Investment Adviser Formation and Registration

Parker MacIntyre is adept at assisting advisers at the start-up phase, or shortly thereafter, when registration at either the state or federal level becomes necessary. Adviser registration obligations are split between federal and state jurisdiction based on advisory assets managed—advisers with more than $100 million in AUM register with the SEC unless an exemption applies, while those with AUM of less than $100 million generally register with the states. In either event, registration entails the online completion of an application on Form ADV, which elicits extensive information about the advisory firm and its principals. Filing of a Form ADV also involves creation of a substantive disclosure document known as a Part 2 brochure which is uploaded along with the online filing. Accuracy and thoroughness to exacting standards expected by regulators are key to successfully filing these documents. We will assist advisers in completing and submitting these forms, creating a compliant Part 2 brochure, and will generally shepherd advisers through the entire process, interacting with regulator personnel along the way as necessary.

For entrepreneurial advisers just entering the business, we will also provide start up counsel, assisting the firm principals with proper entity selection (such as deciding between forming as a corporation, limited liability company, or partnership), entity formation, and the drafting of operating agreements or other constitutional documents. Indeed, as more fully described in our firm’s General Corporate Law practice area description, Parker MacIntyre provides a host of legal services to start-up businesses of all types.

Additionally, we have assisted numerous seasoned individual investment advisory representatives—some with client AUM in the tens of millions of dollars—move their considerable books of business out of a large corporate investment adviser, and into a newly-established self-owned advisory firm. In such a scenario, a compliance infrastructure must be quickly put into place in order to accommodate a significant existing client base on day one. Such a process not only involves filing the new firm’s Form ADV and Part 2 brochure with the relevant regulator, but also entails interacting with custodians and the former advisory firm in an effort to seamlessly move potentially hundreds of clients from the old firm to the newly-created adviser.

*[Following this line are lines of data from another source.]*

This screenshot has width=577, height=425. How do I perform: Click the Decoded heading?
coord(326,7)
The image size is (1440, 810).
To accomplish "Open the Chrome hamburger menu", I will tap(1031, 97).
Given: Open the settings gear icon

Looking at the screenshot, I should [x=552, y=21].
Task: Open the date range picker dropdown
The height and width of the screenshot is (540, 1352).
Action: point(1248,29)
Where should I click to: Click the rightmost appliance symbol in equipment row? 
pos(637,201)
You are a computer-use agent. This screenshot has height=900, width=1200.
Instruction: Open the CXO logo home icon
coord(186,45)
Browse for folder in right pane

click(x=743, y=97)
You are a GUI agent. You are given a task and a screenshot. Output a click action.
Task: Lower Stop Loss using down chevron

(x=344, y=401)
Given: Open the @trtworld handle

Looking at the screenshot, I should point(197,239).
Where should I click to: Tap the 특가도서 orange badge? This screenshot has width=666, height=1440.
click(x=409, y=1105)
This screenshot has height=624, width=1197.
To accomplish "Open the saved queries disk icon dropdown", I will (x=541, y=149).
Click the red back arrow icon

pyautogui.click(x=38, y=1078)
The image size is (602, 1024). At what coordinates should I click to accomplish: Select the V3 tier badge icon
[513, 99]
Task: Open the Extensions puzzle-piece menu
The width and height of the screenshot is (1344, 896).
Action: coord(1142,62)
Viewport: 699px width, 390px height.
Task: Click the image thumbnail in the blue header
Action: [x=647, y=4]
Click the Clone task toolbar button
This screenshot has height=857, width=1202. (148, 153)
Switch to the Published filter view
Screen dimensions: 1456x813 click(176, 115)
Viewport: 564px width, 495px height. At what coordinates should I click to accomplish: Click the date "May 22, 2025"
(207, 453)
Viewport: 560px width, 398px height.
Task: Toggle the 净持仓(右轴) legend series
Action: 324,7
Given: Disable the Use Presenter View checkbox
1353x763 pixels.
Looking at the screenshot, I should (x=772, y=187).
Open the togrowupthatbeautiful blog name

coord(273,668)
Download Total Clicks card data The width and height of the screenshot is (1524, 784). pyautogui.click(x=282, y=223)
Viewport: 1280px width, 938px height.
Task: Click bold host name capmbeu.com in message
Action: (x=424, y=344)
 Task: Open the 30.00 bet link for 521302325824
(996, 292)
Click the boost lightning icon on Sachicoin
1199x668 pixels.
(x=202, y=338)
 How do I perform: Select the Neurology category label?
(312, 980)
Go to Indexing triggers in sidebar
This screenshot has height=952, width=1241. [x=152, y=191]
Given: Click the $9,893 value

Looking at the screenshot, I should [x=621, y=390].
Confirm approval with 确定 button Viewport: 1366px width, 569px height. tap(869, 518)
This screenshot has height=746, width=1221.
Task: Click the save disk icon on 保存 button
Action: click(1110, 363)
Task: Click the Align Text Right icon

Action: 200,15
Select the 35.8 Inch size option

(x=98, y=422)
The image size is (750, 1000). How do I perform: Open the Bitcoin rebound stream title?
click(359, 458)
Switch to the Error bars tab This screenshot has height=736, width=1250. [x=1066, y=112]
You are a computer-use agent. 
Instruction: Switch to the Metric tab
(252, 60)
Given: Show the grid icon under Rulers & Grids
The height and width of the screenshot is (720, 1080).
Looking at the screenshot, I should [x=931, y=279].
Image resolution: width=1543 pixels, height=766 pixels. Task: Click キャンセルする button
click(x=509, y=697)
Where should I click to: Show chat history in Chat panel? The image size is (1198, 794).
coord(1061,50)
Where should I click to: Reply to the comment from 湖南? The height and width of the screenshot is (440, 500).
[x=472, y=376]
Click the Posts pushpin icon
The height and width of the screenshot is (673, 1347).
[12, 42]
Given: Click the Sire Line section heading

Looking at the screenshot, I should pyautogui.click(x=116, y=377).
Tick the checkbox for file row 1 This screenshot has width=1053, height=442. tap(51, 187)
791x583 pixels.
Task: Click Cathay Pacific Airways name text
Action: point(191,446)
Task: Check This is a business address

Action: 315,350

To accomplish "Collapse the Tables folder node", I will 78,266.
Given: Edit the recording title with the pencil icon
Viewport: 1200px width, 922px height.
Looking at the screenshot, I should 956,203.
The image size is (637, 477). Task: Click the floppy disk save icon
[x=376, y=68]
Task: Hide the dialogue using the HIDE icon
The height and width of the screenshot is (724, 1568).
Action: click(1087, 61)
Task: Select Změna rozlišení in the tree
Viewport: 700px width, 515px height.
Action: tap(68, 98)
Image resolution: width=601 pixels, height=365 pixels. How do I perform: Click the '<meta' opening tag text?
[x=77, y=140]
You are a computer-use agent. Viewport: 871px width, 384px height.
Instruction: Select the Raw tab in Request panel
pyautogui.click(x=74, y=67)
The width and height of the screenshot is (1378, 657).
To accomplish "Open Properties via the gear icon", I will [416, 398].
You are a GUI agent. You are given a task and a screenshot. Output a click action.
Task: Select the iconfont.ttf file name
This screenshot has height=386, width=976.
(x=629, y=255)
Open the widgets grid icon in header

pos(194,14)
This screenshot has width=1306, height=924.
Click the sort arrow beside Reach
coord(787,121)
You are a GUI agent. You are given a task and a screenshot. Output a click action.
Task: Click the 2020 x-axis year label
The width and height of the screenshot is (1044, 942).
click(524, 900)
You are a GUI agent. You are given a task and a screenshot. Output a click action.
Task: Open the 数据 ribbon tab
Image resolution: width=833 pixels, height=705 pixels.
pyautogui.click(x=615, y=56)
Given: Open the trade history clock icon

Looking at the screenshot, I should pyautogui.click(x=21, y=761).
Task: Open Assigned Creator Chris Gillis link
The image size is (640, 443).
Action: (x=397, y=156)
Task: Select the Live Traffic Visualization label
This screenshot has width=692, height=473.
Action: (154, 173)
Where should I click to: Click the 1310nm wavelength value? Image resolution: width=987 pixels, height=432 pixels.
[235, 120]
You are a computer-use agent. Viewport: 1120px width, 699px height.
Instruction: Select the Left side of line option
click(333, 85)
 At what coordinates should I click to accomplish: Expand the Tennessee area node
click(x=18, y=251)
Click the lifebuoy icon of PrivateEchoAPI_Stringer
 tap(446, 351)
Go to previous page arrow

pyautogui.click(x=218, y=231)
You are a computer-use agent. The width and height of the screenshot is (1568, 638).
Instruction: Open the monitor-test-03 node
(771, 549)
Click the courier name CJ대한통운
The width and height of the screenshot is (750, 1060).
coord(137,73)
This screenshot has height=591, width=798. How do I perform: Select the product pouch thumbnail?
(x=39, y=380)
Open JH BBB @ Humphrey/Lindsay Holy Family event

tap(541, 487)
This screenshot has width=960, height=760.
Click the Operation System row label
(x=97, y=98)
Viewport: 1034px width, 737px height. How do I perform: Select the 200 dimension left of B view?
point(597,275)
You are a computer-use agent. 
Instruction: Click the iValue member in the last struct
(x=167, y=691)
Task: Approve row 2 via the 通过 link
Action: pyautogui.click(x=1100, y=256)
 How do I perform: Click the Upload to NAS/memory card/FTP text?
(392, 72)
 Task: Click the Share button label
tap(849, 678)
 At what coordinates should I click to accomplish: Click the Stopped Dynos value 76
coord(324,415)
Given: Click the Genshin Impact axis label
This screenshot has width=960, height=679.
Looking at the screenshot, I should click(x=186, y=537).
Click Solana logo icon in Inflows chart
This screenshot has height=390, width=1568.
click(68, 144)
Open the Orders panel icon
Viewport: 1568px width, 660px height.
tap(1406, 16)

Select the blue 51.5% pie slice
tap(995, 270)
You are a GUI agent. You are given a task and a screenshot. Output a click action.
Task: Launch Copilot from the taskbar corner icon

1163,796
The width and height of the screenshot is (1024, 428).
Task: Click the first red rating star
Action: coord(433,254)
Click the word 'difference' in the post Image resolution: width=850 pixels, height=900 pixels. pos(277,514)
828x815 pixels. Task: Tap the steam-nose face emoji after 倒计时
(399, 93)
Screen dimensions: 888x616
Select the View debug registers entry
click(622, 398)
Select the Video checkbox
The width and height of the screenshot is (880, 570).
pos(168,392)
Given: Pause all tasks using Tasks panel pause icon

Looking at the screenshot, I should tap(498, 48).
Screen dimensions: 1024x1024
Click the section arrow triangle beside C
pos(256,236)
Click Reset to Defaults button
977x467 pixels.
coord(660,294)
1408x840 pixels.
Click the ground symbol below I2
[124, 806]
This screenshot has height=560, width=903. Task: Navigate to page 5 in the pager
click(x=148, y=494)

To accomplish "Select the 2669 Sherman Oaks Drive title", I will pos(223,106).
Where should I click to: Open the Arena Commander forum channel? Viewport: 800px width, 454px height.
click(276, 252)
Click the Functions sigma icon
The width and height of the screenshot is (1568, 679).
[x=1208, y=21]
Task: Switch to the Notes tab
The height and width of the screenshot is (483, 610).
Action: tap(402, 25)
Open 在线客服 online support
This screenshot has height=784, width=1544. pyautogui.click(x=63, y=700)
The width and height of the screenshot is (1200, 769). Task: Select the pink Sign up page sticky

Finally, Parker MacIntyre attorneys, who are especially skilled at advising on applicable registration exemptions, will be best able to counsel you as to whether your firm may be able to avoid SEC or state (or both) registration entirely. Our attorneys are intimately familiar with the nuances of the federal Advisers Act as well as the various state advisory law analogs. For example, federal law provides exemptions, under certain conditions, to private fund advisers, venture capital advisers and other specific advisers. Most states provide de minimis exemptions to advisers having no more than a specified number of clients. However, applicability of these various exemptions is rarely straightforward; instead, they often turn on the adviser’s mix of clients, the location of these clients and the jurisdiction’s definition of the term “client” itself. In this light, Parker MacIntyre will carefully assess not only the relevant law at issue, but your firm’s specific business activities as well. We fully understand the costs and time commitment involved in becoming registered as an investment adviser—and how these obligations can detract from an adviser’s core mission of managing money for clients. Accordingly, you can rest assured that, to the extent that a viable exemption exists, we will find it for you.